La filière cacao s’affirme, décidément, comme un enjeu national à tous les niveaux. En amont, le gouvernement a récemment mené une vaste campagne de paiement de la prime qualité aux producteurs, mobilisant plusieurs centaines de millions de francs CFA. Cette mesure d’incitation a été largement saluée. En aval, une bataille stratégique se joue autour de la reprise des actifs de ChocoCam, jusqu’ici détenus par le Sud-Africain Tiger Brands. L’opération dépasse le cadre d’une simple transaction industrielle : elle s’inscrit dans un contexte africain en mutation, marqué par une intégration économique croissante, l’émergence de champions régionaux et une concurrence intense pour le contrôle des actifs productifs.
Le cacao camerounais, produit stratégique, attire des convoitises au-delà des frontières. Des groupes Ouest-africains et Est-africains se sont manifestés, mais deux acteurs locaux se sont démarqués : la CNPS et l’industriel Célestin Tawamba, président du GECAM, à travers son groupe Cadyst. La transformation du cacao doit désormais être portée par le capital camerounais. La préférence nationale n’est pas un repli, mais une réponse stratégique affirmant que le pays peut et doit construire ses propres outils industriels.
Maintenir un investisseur privé camerounais dans la course à la reprise de ChocoCam représente ainsi une opportunité historique. Il ne s’agit pas seulement d’acquérir une entreprise, mais de reprendre le contrôle d’une partie d’une chaîne de valeur longtemps dominée par l’extérieur. ChocoCam n’est pas une PME ordinaire : c’est un levier industriel structurant, un transformateur local de cacao, un acteur de l’emploi et de l’exportation. Si sa reprise par un investisseur camerounais se concrétise, elle démontrera que le secteur privé national peut rivaliser et incarner le futur économique du pays.

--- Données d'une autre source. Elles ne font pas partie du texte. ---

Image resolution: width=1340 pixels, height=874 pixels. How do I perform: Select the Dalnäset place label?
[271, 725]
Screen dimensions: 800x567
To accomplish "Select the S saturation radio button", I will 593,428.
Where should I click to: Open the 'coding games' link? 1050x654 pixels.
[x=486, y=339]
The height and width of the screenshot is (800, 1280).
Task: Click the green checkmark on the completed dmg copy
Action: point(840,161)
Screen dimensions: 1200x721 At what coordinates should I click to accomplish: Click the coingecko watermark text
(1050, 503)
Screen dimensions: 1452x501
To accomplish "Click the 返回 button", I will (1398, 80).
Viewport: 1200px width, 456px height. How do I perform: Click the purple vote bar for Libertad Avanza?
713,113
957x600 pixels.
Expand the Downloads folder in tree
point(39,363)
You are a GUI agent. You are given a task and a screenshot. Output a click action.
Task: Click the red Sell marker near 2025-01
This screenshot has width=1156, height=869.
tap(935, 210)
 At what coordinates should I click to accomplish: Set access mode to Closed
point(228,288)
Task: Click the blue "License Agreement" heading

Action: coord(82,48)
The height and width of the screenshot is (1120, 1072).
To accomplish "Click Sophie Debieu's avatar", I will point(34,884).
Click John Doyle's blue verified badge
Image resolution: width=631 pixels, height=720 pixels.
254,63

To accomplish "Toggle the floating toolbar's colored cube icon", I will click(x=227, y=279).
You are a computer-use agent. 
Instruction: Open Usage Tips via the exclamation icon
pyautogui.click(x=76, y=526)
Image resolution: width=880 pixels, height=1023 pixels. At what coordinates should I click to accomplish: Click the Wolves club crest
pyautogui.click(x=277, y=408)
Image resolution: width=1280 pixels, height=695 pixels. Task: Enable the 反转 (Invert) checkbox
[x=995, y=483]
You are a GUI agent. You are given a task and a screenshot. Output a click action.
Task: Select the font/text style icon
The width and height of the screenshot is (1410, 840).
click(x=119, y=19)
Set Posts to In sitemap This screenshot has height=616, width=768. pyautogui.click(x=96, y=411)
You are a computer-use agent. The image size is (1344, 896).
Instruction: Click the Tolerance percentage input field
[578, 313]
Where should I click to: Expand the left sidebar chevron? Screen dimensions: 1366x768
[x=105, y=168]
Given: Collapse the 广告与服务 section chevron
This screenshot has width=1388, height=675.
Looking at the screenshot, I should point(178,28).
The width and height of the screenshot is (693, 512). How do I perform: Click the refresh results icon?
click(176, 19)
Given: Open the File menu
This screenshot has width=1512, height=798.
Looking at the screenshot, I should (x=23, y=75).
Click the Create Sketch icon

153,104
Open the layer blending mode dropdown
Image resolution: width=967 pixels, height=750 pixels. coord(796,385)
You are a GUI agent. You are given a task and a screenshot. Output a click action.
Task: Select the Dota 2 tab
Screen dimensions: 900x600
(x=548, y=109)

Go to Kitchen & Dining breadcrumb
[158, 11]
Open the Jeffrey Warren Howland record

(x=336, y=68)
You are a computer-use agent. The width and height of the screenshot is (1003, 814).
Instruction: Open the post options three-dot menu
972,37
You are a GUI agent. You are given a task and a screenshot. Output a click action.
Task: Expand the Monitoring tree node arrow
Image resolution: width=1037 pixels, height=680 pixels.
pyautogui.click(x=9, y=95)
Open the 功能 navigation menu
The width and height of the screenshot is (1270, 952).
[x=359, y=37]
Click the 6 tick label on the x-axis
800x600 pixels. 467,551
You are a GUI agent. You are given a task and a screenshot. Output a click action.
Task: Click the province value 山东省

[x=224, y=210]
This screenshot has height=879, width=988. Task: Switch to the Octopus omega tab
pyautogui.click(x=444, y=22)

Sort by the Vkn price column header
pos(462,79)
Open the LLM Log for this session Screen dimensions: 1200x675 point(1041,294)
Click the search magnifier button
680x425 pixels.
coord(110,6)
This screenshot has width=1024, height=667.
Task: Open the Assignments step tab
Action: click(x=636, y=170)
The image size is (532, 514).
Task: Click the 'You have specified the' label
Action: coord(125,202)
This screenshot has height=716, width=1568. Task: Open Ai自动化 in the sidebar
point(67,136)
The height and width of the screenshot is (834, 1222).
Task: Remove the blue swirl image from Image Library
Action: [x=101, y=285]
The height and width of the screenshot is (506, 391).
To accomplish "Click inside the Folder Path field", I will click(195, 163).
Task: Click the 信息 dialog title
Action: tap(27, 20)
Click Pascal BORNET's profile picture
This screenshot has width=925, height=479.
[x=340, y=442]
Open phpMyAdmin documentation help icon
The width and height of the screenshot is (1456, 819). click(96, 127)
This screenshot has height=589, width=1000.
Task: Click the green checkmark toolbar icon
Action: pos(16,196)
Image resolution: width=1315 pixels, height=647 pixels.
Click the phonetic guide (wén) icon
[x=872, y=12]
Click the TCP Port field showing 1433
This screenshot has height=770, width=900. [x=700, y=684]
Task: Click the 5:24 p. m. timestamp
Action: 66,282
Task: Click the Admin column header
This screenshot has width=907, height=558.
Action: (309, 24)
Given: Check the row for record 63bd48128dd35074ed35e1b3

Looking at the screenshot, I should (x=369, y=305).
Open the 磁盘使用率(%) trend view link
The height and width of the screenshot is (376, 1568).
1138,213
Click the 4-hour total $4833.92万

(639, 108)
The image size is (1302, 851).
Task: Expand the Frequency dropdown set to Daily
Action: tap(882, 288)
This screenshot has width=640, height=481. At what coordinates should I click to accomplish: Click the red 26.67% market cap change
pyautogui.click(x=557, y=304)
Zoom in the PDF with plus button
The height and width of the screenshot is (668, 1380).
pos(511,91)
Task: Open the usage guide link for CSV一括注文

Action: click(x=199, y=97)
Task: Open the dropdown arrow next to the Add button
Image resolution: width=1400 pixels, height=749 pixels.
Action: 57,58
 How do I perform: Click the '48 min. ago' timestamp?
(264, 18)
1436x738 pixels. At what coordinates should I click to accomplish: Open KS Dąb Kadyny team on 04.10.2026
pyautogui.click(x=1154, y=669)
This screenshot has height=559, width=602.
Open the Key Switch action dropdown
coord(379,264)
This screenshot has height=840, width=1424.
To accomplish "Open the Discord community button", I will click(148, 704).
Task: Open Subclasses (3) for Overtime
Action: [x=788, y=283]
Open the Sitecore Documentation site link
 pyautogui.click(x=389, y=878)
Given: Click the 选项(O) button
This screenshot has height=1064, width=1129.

Les pouvoirs publics ont, quant à eux, envoyé un signal fort avec la relance de la prime qualité, valorisant ainsi le travail des planteurs et l’œuvre des producteurs. Mais cette initiative ne sera durable que si la chaîne de valeur est maîtrisée jusqu’au bout, grâce à une transformation locale compétitive et pérenne. Le Cameroun ne manque ni de ressources ni d’ambition ; ce qu’il lui faut désormais, ce sont des décisions courageuses, alignées sur l’objectif de souveraineté productive. Soutien institutionnel, réglementation et fiscalité incitative peuvent accompagner cette reprise stratégique. Dans une Afrique en pleine recomposition économique, perdre ChocoCam serait une erreur, tandis que réussir sa transformation en champion national représenterait bien plus qu’une vision : ce serait un tournant pour l’avenir industriel du Cameroun.